━━ Exercise data ━━

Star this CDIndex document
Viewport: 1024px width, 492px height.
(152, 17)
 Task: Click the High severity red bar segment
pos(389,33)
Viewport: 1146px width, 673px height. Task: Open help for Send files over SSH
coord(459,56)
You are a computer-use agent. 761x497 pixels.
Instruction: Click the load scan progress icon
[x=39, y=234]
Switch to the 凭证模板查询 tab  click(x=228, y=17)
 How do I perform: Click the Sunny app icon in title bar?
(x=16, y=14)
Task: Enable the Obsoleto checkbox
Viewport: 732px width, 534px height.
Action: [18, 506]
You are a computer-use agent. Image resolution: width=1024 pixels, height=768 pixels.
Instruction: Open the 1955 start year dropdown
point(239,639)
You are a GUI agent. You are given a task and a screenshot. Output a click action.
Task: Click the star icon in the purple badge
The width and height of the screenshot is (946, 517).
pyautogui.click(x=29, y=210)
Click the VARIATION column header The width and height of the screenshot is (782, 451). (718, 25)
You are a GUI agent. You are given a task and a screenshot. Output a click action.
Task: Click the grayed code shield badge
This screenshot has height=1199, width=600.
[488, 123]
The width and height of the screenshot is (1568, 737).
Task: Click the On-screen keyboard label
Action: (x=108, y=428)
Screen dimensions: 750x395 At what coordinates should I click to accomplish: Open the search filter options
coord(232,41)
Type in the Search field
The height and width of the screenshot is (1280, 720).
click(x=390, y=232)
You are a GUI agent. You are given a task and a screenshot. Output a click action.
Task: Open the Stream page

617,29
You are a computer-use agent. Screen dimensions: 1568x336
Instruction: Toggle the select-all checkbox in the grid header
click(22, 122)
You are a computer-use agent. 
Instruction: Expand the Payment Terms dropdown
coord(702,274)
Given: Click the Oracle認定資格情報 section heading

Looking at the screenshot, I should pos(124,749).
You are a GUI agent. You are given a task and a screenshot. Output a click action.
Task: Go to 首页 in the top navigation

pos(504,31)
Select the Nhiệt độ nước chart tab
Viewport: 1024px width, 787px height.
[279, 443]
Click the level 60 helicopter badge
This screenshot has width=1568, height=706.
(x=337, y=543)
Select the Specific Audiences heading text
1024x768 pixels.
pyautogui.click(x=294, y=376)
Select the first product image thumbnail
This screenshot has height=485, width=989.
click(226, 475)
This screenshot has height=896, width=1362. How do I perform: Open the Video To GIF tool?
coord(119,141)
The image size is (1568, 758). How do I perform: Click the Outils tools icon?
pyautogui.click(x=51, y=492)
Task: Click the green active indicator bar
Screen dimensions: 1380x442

━━━

Return the data in full, exactly as it appears above.

Star this CDIndex document
Viewport: 1024px width, 492px height.
(152, 17)
 Task: Click the High severity red bar segment
pos(389,33)
Viewport: 1146px width, 673px height. Task: Open help for Send files over SSH
coord(459,56)
You are a computer-use agent. 761x497 pixels.
Instruction: Click the load scan progress icon
[x=39, y=234]
Switch to the 凭证模板查询 tab  click(x=228, y=17)
 How do I perform: Click the Sunny app icon in title bar?
(x=16, y=14)
Task: Enable the Obsoleto checkbox
Viewport: 732px width, 534px height.
Action: [18, 506]
You are a computer-use agent. Image resolution: width=1024 pixels, height=768 pixels.
Instruction: Open the 1955 start year dropdown
point(239,639)
You are a GUI agent. You are given a task and a screenshot. Output a click action.
Task: Click the star icon in the purple badge
The width and height of the screenshot is (946, 517).
pyautogui.click(x=29, y=210)
Click the VARIATION column header The width and height of the screenshot is (782, 451). (718, 25)
You are a GUI agent. You are given a task and a screenshot. Output a click action.
Task: Click the grayed code shield badge
This screenshot has height=1199, width=600.
[488, 123]
The width and height of the screenshot is (1568, 737).
Task: Click the On-screen keyboard label
Action: (x=108, y=428)
Screen dimensions: 750x395 At what coordinates should I click to accomplish: Open the search filter options
coord(232,41)
Type in the Search field
The height and width of the screenshot is (1280, 720).
click(x=390, y=232)
You are a GUI agent. You are given a task and a screenshot. Output a click action.
Task: Open the Stream page

617,29
You are a computer-use agent. Screen dimensions: 1568x336
Instruction: Toggle the select-all checkbox in the grid header
click(22, 122)
You are a computer-use agent. 
Instruction: Expand the Payment Terms dropdown
coord(702,274)
Given: Click the Oracle認定資格情報 section heading

Looking at the screenshot, I should pos(124,749).
You are a GUI agent. You are given a task and a screenshot. Output a click action.
Task: Go to 首页 in the top navigation

pos(504,31)
Select the Nhiệt độ nước chart tab
Viewport: 1024px width, 787px height.
[279, 443]
Click the level 60 helicopter badge
This screenshot has width=1568, height=706.
(x=337, y=543)
Select the Specific Audiences heading text
1024x768 pixels.
pyautogui.click(x=294, y=376)
Select the first product image thumbnail
This screenshot has height=485, width=989.
click(226, 475)
This screenshot has height=896, width=1362. How do I perform: Open the Video To GIF tool?
coord(119,141)
The image size is (1568, 758). How do I perform: Click the Outils tools icon?
pyautogui.click(x=51, y=492)
Task: Click the green active indicator bar
Screen dimensions: 1380x442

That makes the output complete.